Tra i grossi attrattori di questi corpi minori, Giove è sicuramente il nostro più famoso "protettore", un autentico spazzino di comete ed asteroidi impazziti che altrimenti finirebbero per caderci addosso nella loro folle corsa all'interno del Sistema Solare. E che dire della più accurata mappa 3D dell'Universo, realizzata dal telescopio spaziale Hubble? Oltre a confermare la Teoria Generale della Relatività, l'espansione accelerata dell'Universo, le abbondanze di Materia ed Energia oscure (98%), il team internazionale Nasa/Esa guidato dai professori P. Simon (Università di Bonn) e T. Schrabback (Leiden Observatory), grazie alle micro lenti gravitazionali (il più potente obiettivo naturale del Cosmo, magari utile per "zoommare" su un esopianeta ET abitato!) sono riusciti per la prima volta in assoluto a sondare le profondità del Creato nel più ambizioso progetto di esplorazione e studio di 446 mila galassie. Utile a cosa? A svelare le strutture più intime dell'Universo nello spazio e nel tempo, anche se ancora non è del tutto chiaro ciò che si sta e non si sta osservando.
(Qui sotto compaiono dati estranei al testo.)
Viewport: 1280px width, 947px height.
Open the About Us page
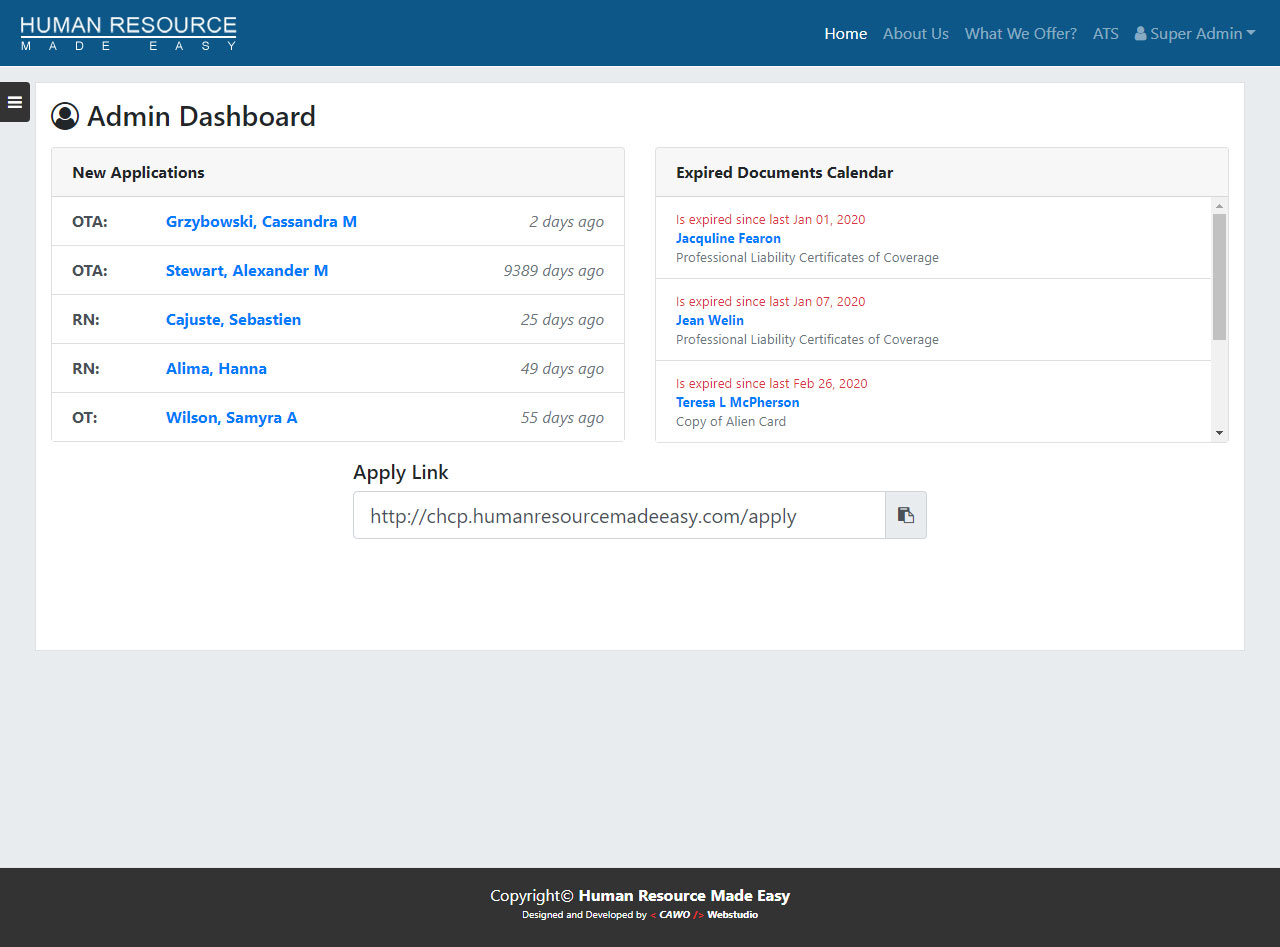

A ulteriore conferma che bisogna prima interrogare Colui che ha fatto il mondo, con le domande e gli esperimenti giusti, prima di contemplare la trama e l'ordito del divino disegno. hanno calcolato statisticamente il numero di civiltà aliene nella Galassia e nell'Universo. Nella peggiore delle ipotesi, sarebbero milioni.